- _THE TASK_:
Retype the stretch of the protein-screening article from "The team found" through "as nucleic acids.".

- _EXCERPTED PASSAGE_:

Start of Block

Screening reveals thousands of ‘undrugged, yet druggable’ proteins

By screening 407 compounds directly in cells scientists in Austria and the US have found that they bound with 2305 proteins not previously known to have any such interactions. Georg Winter at the Centre for Molecular Medicine (CEMM) of the Austrian Academy of Sciences in Vienna and colleagues used the large compound collection to create an openly accessible dataset. With that data, they then taught a machine learning system to accurately predict how promiscuously the compounds bind with proteins, and showed it could readily predict other properties.

It’s especially important that the large dataset of protein–ligand interactions and AI tool is now available for other researchers to use, Winter says. He also sees the large number of new proteins that disease researchers can target as significant. ‘This is very exciting since it implies that the undrugged, yet druggable proportion of the human proteome might be much larger than we anticipated,’ he tells Chemistry World.

No compounds are known to bind around 80% of the entire set of proteins a human can make, which is collectively known as the proteome. At the same time drug researchers usually identify proteins to target to treat diseases in a relatively slow way. Scientists have previously sought to change that by screening compounds directly inside cells. That approach connects each compound being screened to a highly reactive diazirine, which permanently attaches through a covalent bond to any protein nearby when exposed to ultraviolet light.

A figure illustrating the chemical space covered by the 407 compounds that were screened in the project

Where previous studies were limited to testing about 20 compounds, Winter’s team was able to screen 407, portioned out seven compounds per tube together with immortalised human kidney cells. After breaking the cells open, Winter’s team, including collaborators at drug giant Pfizer, could identify which compounds had bound to which proteins using highly sensitive mass spectrometry techniques.

The team found 47,658 compound–protein interactions involving more than 2600 proteins, most of which had never had any interactions documented before. The researchers then modified the structures of compounds involved in three such interactions to produce probes that may be used to affect protein function in future.

Winter and colleagues also used the large dataset of reactions to train a pre-existing machine learning tool to distinguish ‘promiscuous’ compounds that bound to many proteins from ‘nonpromiscuous’ ones only binding to a few. They could also build bespoke machine learning models to predict other properties, such as the probability of compounds to bind to a particular class of protein. The team now wants to produce even bigger datasets, and to target non-protein targets such as nucleic acids.

A model showing the newly discovered interaction between one of the screened compounds and a membrane transport protein

Cheryl Arrowsmith, chief scientist of the Structural Genomics Consortium (SGC) at the University of Toronto, Canada, calls the results ‘an impressive body or work’. The paper is ‘an important step toward mapping drug-like chemistry space onto the human proteome’, she adds. ‘It is the type of study needed for studying and understanding the “dark proteome”,’ Arrowsmith says. ‘The open data resource itself is notable, and especially important for the community to use and explore its usefulness, including generating their own machine learning models.’

End of Block

- _RECORDED INFORMATION_:

Start of Block

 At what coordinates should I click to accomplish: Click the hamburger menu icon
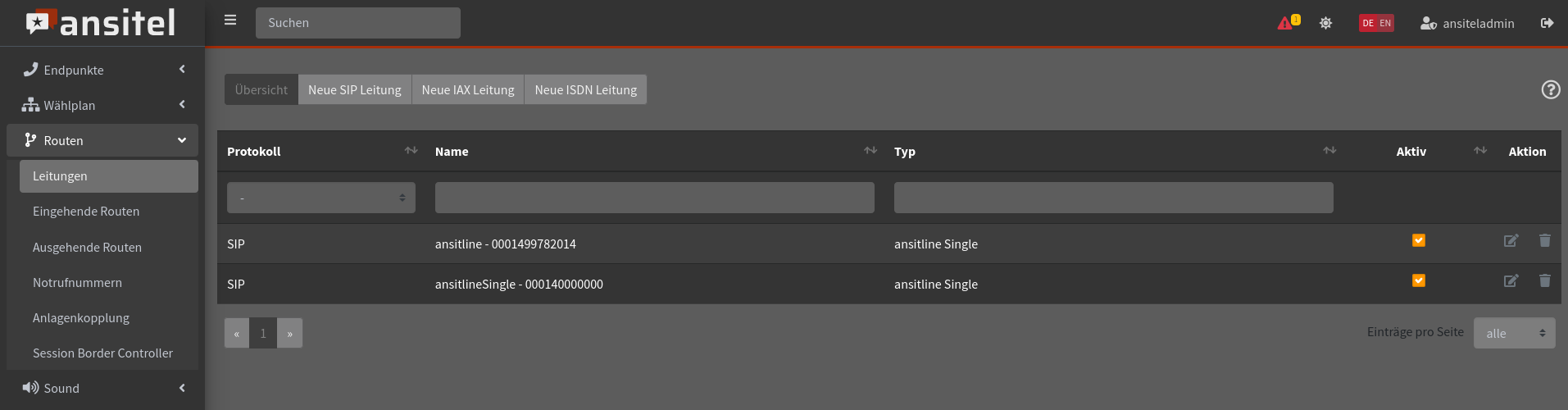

End of Block
Start of Block

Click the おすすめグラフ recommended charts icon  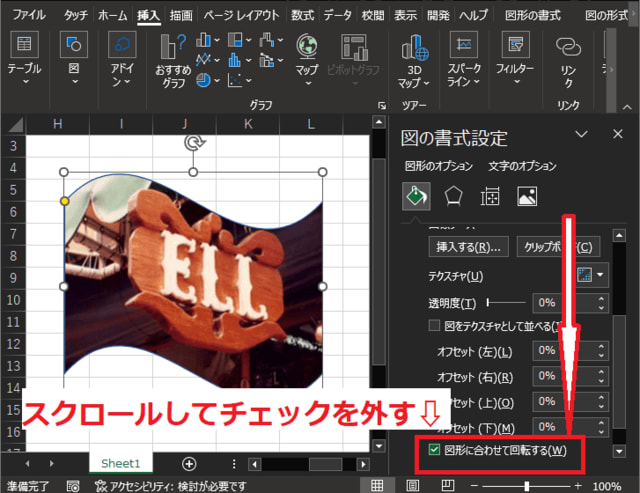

End of Block

- _ANSWER TO THE EXERCISE_:
The team found 47,658 compound–protein interactions involving more than 2600 proteins, most of which had never had any interactions documented before. The researchers then modified the structures of compounds involved in three such interactions to produce probes that may be used to affect protein function in future.

Winter and colleagues also used the large dataset of reactions to train a pre-existing machine learning tool to distinguish ‘promiscuous’ compounds that bound to many proteins from ‘nonpromiscuous’ ones only binding to a few. They could also build bespoke machine learning models to predict other properties, such as the probability of compounds to bind to a particular class of protein. The team now wants to produce even bigger datasets, and to target non-protein targets such as nucleic acids.